Sans doute le voyage de Kerry aujourd'hui en Arabie Saoudite va donner quelques idées sur ce qui est en train de se tramer Avant d'arriver à Jeddah, Kerry a rencontré à Paris le ministre saoudien des Affaires étrangères le prince Fayçal al-Saoud, après s'être assuré que les Français sont bien partant pour la prochaine aventure en Syrie et en Irak. Faysal est un jusqu'au-boutiste sur la Syrie (et l'Iran). D'autres rapports sont apparus, montrant que le prince Bandar était également soudain de retour. Il accompagnait dernièrement le roi Abdallah au Caire.
Ce qui est évident, c'est que l'agenda US-Saoudien de «changement de régime» en Syrie est de retour au centre de la scène. Clairement, Poutine a un combat sur les bras à propos de la Syrie.

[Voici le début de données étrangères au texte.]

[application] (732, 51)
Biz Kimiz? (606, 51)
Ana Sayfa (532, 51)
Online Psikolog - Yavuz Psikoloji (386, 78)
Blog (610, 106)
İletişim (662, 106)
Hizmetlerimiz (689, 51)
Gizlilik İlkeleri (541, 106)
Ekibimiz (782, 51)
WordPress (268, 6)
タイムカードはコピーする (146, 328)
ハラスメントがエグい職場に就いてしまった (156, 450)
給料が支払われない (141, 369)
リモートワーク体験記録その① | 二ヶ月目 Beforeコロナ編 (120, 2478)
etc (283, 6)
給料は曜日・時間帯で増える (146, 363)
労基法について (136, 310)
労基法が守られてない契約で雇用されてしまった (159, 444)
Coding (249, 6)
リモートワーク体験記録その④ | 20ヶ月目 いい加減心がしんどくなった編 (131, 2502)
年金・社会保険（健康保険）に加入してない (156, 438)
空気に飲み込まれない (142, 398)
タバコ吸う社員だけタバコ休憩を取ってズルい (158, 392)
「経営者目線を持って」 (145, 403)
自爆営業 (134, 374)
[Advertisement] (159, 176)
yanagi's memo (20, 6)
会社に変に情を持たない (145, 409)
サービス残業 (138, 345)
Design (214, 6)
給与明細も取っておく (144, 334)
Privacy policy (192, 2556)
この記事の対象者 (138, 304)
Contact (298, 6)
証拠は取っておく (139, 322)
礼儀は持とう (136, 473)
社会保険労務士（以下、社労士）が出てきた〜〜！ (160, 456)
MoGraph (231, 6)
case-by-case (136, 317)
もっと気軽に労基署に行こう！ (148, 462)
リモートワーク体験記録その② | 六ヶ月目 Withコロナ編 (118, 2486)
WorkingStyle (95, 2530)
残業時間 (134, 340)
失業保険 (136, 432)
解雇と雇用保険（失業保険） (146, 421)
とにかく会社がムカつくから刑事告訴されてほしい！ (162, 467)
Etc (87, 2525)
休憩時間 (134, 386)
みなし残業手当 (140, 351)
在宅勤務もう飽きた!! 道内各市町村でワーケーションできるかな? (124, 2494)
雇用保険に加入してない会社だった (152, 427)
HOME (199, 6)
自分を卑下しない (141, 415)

Mais comment Poutine pourrait-il lâcher l'Ukraine, qui est tellement vitale pour les intérêts à long terme de la Russie, en tournant à nouveau son attention vers la Syrie? Obama sent que le moment est venu de mener le programme de changement de régime en Syrie à sa conclusion logique.
L'espoir d'Obama est à ce point audacieux qu'il espère gagner à ce jeu d'échecs à la fois en Syrie et en Ukraine.